| WRITTEN REQUEST |
Update the material from its first line through the line containing "center [374, 512]." by changing "screenshot" to "image" and leaving everything else as it is. Give back only those lines.

— START TASK INPUT —

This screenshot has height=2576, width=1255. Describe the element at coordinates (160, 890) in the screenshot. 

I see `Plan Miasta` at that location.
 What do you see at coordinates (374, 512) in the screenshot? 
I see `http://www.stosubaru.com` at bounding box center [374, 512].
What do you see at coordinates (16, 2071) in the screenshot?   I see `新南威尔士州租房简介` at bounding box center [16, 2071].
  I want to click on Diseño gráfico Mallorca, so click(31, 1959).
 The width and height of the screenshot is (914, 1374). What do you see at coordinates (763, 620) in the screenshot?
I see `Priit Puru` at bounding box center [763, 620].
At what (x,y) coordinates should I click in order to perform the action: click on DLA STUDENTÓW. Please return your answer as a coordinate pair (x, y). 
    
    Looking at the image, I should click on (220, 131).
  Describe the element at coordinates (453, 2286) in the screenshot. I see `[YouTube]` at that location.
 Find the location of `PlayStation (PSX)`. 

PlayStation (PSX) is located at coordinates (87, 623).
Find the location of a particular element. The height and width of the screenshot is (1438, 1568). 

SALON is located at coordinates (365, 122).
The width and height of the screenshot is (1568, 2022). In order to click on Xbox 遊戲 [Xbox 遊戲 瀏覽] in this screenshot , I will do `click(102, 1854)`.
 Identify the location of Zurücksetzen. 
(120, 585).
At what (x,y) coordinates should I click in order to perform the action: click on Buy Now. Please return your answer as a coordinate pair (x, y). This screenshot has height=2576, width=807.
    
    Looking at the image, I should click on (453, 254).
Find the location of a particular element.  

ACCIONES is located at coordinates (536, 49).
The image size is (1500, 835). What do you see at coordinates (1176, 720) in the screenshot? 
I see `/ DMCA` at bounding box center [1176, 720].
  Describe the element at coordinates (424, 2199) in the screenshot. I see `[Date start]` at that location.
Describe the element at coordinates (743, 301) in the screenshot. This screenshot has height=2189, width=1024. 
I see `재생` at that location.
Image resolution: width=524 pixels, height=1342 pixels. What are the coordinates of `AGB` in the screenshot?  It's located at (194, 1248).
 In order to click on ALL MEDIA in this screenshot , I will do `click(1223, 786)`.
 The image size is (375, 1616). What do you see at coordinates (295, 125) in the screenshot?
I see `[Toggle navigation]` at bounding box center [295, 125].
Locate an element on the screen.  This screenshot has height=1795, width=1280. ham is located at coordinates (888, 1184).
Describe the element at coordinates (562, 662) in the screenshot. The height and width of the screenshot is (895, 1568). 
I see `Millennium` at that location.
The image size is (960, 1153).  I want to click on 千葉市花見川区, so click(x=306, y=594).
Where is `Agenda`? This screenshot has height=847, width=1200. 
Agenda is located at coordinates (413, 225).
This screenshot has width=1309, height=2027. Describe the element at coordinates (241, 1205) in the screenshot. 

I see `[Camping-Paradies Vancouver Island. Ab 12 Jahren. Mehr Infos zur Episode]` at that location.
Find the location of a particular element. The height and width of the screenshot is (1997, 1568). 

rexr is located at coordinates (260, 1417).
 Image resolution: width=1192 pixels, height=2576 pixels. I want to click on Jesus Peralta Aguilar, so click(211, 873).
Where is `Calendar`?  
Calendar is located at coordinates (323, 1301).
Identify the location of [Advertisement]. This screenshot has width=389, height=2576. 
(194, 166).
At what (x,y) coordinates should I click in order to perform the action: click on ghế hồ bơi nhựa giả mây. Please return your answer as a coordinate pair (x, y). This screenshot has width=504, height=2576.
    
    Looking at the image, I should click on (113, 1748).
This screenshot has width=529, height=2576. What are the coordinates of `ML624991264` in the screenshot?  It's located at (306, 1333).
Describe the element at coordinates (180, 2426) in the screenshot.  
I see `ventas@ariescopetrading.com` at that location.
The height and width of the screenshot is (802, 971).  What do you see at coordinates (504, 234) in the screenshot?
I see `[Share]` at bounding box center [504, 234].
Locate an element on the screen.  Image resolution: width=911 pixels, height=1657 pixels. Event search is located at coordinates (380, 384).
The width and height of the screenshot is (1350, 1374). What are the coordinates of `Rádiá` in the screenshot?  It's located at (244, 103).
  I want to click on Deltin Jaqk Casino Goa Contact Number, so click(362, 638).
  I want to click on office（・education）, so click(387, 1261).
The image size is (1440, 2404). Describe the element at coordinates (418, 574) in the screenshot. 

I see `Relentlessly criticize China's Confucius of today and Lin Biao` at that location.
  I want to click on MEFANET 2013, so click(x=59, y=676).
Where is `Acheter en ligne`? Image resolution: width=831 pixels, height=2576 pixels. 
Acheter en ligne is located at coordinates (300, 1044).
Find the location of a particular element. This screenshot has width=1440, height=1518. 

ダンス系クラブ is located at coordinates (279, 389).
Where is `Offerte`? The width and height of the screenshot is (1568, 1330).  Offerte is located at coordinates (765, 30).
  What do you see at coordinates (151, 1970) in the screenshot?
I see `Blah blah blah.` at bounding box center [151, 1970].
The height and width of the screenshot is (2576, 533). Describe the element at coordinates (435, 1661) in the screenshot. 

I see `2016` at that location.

— END TASK INPUT —

| OUTPUT OF THE EXERCISE |
This image has height=2576, width=1255. Describe the element at coordinates (160, 890) in the image. 

I see `Plan Miasta` at that location.
 What do you see at coordinates (374, 512) in the image? 
I see `http://www.stosubaru.com` at bounding box center [374, 512].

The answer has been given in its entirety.